[Extract to read]
General Education
Background Context
- General liberal education
- K to 12 University Entrance route.
- B.A. (History, Psychology) U of Winnipeg (1968).
- Professional Education and Training
- for ministry:
- B.D. (Pastoral focus, CPE, Intro to Corrections, with internship (1971).
In terms of training in the counseling field, the Practical year included training in counseling in the Health Science Center (CPE training) as well as an introduction to similar work in the Justice system. Subsequent growth has been through mentoring , workshops, and personal reading.
- M.Div. (upgrade of B.D.) U of Winnipeg, (1987)
- for business:
- BGS (focus in Business Administration, educational media and research methods) BU (1987).
- Sundry Courses (in marketing, graphic arts, film making, photography) RRCC, Winnipeg Film Group, Correspondence. (1975-83)
- Ongoing autodidactic skill learning of photography, film, and video (1964-present),
- Concept Exploration
- Masters in Rural Development In progress now.
Approach Used
Entering the K-12 system was not a happy experience. I now understand that it was a clash of gift-mix based learning styles in which a Teacher-Researcher approach was insisted upon at the expense of my Encourager-giver-administrator. one. I can do the other approach, and had excellent support from home, but I feel the collateral damage was totally unnecessary.Academic demands tightened up at the end of grade eight for me, and I constantly sought ways of learning which would enable me to accomplish the required tasks my way. I had a few excellent teachers along the way who facilitated this process.
[/Extract to read]
[The data]
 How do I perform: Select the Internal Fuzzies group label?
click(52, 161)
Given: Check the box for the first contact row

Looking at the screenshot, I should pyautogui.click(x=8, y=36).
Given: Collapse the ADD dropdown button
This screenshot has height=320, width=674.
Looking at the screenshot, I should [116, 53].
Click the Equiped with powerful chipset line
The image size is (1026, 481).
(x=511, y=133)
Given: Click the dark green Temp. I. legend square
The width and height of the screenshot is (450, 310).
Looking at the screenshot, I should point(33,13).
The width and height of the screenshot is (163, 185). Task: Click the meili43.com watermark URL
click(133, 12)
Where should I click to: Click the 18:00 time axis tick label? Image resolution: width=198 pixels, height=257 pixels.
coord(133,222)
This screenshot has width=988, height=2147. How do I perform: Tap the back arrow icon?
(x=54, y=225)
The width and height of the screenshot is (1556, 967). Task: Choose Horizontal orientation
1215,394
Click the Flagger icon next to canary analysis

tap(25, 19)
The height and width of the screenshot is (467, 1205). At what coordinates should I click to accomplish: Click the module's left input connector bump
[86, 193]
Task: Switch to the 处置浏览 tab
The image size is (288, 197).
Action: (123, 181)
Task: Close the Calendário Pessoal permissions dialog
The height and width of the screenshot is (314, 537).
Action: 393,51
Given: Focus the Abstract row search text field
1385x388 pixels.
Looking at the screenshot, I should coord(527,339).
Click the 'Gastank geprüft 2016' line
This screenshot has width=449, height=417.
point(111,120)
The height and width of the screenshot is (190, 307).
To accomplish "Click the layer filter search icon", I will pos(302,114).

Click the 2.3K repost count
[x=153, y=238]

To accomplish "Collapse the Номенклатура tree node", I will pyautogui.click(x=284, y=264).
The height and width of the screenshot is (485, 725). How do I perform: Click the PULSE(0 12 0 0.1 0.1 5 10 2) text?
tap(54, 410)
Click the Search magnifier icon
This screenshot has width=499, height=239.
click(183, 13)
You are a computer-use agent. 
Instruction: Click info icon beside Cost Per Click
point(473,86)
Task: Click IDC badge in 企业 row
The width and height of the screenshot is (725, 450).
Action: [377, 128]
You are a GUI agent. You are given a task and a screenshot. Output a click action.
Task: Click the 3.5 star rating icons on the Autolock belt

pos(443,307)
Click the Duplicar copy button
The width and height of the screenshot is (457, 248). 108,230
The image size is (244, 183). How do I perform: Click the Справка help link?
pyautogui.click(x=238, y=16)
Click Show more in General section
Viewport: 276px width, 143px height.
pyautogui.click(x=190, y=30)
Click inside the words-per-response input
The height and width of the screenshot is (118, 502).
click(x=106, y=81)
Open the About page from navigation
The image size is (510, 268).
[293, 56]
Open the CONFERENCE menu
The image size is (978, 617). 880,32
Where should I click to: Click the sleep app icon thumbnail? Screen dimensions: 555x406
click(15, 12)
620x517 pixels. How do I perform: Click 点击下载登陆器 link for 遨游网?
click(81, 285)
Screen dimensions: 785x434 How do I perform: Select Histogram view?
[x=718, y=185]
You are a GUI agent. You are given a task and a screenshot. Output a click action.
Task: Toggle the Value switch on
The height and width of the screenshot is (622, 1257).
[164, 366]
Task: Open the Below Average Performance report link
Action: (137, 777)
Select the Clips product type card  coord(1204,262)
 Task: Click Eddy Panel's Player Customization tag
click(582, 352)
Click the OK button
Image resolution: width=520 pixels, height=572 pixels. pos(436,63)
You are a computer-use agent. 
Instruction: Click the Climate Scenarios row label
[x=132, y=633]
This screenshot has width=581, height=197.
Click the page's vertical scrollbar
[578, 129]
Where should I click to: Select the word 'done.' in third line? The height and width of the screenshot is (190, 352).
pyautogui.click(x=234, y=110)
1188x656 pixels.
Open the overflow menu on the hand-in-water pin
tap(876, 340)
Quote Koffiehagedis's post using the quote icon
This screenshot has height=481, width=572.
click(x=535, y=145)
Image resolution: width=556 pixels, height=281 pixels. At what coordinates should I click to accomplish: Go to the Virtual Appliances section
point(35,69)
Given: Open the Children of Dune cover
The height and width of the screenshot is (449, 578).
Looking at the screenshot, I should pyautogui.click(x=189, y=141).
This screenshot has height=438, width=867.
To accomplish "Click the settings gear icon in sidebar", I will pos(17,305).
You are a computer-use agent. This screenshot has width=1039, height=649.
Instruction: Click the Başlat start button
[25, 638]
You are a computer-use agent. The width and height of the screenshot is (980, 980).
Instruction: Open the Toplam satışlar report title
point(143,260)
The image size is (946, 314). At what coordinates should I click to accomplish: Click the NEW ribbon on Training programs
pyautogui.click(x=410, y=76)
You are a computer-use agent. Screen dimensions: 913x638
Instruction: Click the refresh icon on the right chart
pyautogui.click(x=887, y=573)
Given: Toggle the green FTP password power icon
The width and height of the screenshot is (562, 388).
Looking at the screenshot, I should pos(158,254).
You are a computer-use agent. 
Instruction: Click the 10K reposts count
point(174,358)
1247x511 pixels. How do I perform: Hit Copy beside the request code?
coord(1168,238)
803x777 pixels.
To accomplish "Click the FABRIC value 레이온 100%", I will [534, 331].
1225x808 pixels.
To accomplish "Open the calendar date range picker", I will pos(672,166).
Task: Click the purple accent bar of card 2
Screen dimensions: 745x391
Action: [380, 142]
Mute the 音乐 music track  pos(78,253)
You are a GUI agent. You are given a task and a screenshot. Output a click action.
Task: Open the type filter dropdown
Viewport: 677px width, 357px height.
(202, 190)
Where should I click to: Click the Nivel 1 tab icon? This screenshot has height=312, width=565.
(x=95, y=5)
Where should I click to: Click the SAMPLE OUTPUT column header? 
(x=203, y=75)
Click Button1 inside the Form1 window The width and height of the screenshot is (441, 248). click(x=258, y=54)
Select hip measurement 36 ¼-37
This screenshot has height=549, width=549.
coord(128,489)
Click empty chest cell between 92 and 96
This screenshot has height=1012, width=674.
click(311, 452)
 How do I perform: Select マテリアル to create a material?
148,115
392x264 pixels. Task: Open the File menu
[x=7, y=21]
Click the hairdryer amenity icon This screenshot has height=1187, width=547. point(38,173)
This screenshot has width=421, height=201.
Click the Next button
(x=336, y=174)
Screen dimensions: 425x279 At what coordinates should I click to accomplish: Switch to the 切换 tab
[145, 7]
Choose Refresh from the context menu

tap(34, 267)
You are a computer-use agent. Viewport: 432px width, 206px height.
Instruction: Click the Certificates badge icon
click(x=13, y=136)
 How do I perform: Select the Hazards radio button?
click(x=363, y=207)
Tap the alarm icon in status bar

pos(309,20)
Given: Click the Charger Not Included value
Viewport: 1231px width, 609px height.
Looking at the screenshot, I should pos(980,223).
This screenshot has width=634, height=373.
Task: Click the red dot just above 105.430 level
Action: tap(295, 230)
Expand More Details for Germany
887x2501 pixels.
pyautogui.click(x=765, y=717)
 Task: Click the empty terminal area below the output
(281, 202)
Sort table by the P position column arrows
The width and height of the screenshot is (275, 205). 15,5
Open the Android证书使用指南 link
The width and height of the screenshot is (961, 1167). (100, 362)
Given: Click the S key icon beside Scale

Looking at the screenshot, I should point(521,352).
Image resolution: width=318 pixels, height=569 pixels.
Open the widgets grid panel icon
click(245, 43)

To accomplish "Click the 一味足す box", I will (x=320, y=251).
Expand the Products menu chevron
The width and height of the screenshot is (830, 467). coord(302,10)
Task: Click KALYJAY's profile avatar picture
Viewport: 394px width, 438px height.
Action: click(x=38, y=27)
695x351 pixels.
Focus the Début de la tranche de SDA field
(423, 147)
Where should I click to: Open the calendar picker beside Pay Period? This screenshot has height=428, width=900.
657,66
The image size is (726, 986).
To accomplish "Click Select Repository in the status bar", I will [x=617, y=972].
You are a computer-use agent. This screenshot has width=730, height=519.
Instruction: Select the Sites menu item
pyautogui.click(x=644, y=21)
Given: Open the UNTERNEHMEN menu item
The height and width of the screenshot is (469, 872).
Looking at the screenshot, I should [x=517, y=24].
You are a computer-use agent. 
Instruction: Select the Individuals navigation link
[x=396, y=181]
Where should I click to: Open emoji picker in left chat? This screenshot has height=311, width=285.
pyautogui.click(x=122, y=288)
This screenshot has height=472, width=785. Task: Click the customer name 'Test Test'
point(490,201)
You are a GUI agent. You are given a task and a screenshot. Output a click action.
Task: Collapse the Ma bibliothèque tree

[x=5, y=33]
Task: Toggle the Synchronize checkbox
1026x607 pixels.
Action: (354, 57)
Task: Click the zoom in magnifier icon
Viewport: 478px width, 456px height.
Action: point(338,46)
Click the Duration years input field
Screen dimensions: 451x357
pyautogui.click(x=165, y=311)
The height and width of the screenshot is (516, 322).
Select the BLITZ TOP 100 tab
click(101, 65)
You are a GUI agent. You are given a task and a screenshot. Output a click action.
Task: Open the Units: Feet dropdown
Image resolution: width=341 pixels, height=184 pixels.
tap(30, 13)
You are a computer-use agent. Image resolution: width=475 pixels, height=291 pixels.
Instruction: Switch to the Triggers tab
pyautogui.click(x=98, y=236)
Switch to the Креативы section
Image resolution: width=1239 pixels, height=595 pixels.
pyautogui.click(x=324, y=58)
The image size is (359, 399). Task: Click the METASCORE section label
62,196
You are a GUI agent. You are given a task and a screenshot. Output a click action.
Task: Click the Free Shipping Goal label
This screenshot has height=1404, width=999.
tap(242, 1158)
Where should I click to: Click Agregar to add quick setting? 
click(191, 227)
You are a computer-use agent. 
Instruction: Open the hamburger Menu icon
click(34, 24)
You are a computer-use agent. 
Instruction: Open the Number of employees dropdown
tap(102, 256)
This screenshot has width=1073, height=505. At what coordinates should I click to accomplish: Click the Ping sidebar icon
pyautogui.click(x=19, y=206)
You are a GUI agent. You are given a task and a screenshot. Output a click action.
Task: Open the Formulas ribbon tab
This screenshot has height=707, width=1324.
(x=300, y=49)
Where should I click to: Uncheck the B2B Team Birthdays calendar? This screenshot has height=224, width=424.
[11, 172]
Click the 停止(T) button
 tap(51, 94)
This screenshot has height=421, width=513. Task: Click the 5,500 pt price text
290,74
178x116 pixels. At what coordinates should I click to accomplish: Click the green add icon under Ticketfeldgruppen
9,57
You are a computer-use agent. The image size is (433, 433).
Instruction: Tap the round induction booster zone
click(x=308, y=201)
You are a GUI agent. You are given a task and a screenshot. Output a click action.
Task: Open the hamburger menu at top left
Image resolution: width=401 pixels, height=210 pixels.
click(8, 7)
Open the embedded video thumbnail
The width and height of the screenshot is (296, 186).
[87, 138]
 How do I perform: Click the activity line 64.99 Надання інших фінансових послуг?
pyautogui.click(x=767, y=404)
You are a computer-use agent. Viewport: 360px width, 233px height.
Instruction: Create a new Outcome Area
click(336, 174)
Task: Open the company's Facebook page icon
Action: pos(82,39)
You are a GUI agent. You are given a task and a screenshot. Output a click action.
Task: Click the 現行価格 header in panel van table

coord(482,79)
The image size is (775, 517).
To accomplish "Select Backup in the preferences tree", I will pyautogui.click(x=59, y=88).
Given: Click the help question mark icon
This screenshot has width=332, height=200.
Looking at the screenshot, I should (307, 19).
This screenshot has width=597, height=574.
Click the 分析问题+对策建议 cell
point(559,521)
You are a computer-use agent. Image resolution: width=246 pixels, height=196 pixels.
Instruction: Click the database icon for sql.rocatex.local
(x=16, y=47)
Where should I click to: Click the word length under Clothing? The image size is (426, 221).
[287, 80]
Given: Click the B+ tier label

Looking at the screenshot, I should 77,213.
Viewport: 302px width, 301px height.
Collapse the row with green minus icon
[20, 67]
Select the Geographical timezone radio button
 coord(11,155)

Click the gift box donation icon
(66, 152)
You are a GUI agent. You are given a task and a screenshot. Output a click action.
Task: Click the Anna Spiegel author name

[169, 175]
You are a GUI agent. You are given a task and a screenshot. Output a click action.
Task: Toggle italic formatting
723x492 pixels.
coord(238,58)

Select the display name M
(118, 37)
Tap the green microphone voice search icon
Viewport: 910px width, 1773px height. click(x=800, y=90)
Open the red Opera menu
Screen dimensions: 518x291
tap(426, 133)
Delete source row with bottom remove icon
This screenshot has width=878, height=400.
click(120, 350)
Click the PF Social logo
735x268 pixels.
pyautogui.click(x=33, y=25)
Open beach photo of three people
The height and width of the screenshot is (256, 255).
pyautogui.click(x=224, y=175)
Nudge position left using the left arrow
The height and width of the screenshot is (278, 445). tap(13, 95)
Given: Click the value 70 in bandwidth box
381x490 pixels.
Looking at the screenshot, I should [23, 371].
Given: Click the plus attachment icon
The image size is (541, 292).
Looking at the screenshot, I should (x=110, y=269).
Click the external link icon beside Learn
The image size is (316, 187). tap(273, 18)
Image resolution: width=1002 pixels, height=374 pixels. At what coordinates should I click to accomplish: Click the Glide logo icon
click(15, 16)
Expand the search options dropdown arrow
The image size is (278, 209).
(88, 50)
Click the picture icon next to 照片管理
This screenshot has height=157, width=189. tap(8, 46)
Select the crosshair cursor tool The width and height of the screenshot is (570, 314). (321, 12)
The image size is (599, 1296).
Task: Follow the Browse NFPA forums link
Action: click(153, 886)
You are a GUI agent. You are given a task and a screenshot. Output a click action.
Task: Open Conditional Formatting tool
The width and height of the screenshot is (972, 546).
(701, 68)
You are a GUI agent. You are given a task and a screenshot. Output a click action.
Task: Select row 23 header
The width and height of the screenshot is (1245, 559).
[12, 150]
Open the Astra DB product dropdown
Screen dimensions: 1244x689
[/The data]
Instructions ::
1. Print the part of the education background starting with "- B.A. (History, Psychology)" and going on through "of Winnipeg, (1987)".
2. In the education background, at what point did academic demands tighten up for the writer?
The records have no connection to the text.

Results of the tasks ::
1.
- B.A. (History, Psychology) U of Winnipeg (1968).
- Professional Education and Training
- for ministry:
- B.D. (Pastoral focus, CPE, Intro to Corrections, with internship (1971).
In terms of training in the counseling field, the Practical year included training in counseling in the Health Science Center (CPE training) as well as an introduction to similar work in the Justice system. Subsequent growth has been through mentoring , workshops, and personal reading.
- M.Div. (upgrade of B.D.) U of Winnipeg, (1987)

2. At the end of grade eight.